Just lots of bits of pieces that I will enjoy remembering when I am very old.

The weather has been a bit gloomy.

It is raining. Glamorous Isa from my terrace! You will notice that the great fish restaurant across the road did not survive Covid. There is now a meat restaurant! Haven’t been yet.

I have been editing/proofreading a long organizational yearbook. It has been great fun. My boss and I go to breakfast for the final check.

Traditional
Okinawa

Tim gave me a tree about 2 years ago. It is a very interesting plant. It hates it when I go away and sheds most of its leaves, even though it is well watered and in good light.

Leafbare

As soon as I get back, it perks up and immediately new leaf buds pop up on all the main branches.

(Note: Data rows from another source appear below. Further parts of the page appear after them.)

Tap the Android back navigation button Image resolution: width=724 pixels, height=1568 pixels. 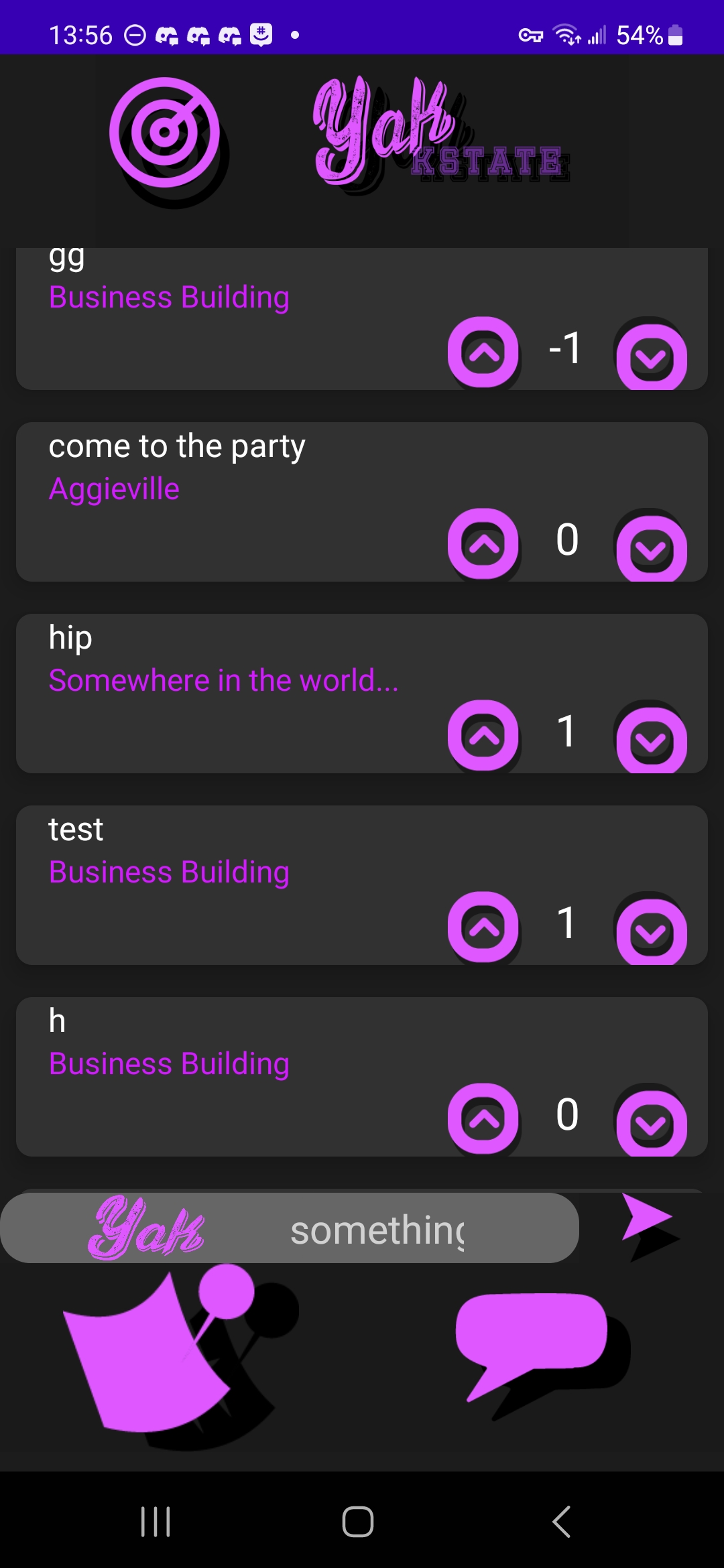(x=562, y=1521)
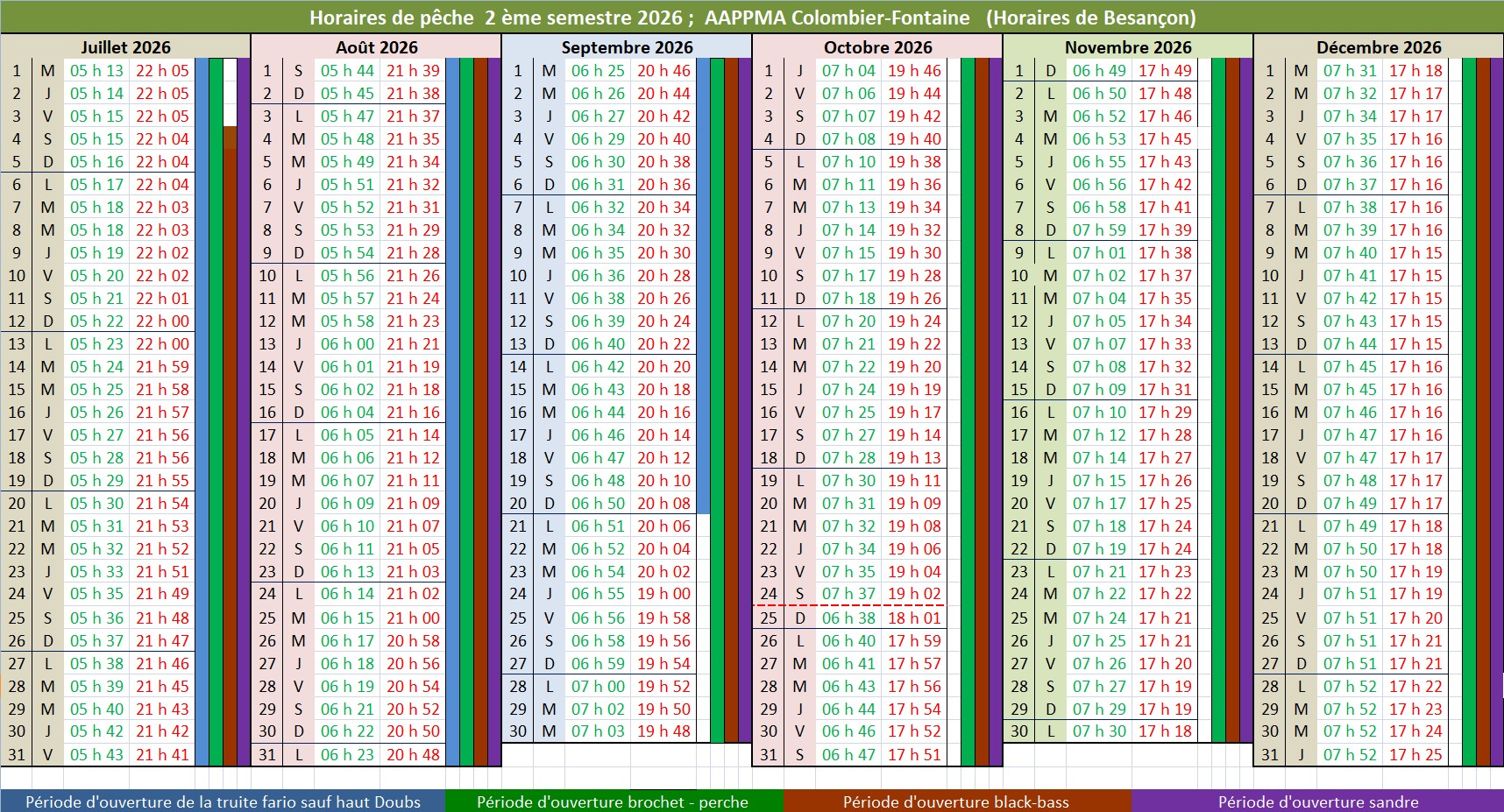This screenshot has height=812, width=1504.
Task: Click the "17 h 49" sunset cell in Novembre
Action: click(x=1165, y=71)
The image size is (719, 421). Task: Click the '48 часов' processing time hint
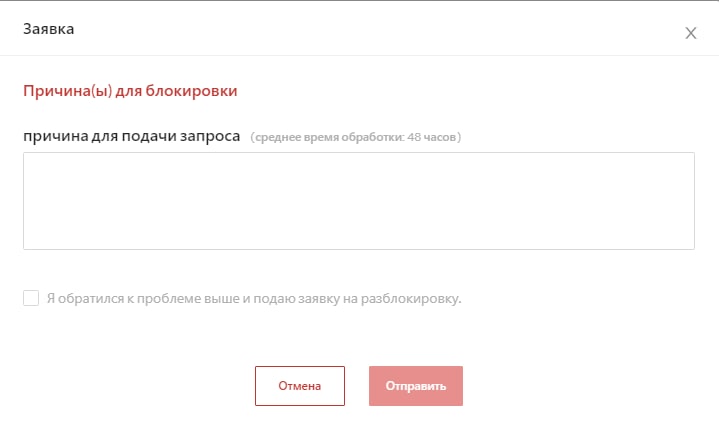tap(431, 137)
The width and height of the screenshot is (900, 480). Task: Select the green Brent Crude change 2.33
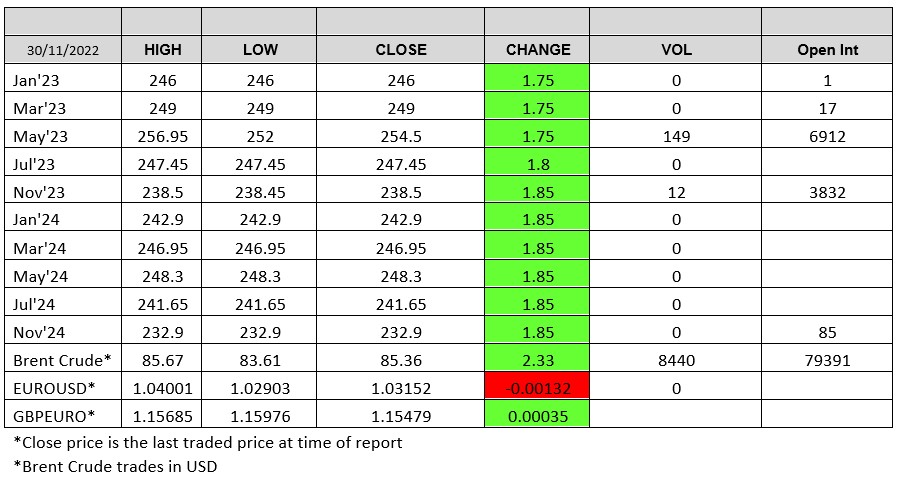538,359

One of many, even in late November

This is a recurring cycle. I wonder why?

My friend Teruya san retires from OIST. He is a wonderful man. He has been at OIST for 19 years and was one of the very first people to work at the university. He was manager of the Community Relations Section and did an outstanding job in involving the Okinawan population in the adventure of OIST. Arisa, who also worked in Community Relations, and I take him out for a celebratory dinner.

We have a joyful evening! Thank you Teruya san, a great Okinawan.

My plughole. Not the most interesting subject you might think but it gives me great gratification. There are many layers of subtlety.

What you see.
Inside there is a big plastic basket filter into which you place a very fine net pouch.

When mood takes you, pull out the pouch and bin it.

I usually let the pouch fill more.

I have just bought a new packet of pouches, of which there is a vast range of choice at the 100yen store.

Clear instructions.
I place a new net – so gratifying!

This cleanliness theme of course leads me to Japan and the football World Cup. What joy to beat the huge Germans, what pain to lose to Costa Rica! Japan are of course the winners following the vast coverage of Japanese fans cleaning up the stadiums. This sense of communal responsibility pervades Japanese society.

When I last lived in France, a neighbor took his massive dog for a walk each morning. Each morning, the dog took a huge dump in the beautiful square, usually outside my front door. He made no effort to clean it up.

Spot the dog shit. Actually, the square looks unusually clean. Normally it was strewn with garbage.

I challenged him. “What! Are you crazy? I don’t pay taxes to pick up dog turds!”

So pleased I live in Japan.

I have a totally restored engine! Not installed but won’t be long.

High performance model. Thanks Kiyuna san!
Always good to have some handy.
Heigh ho, heigh ho, it’s off to work I go.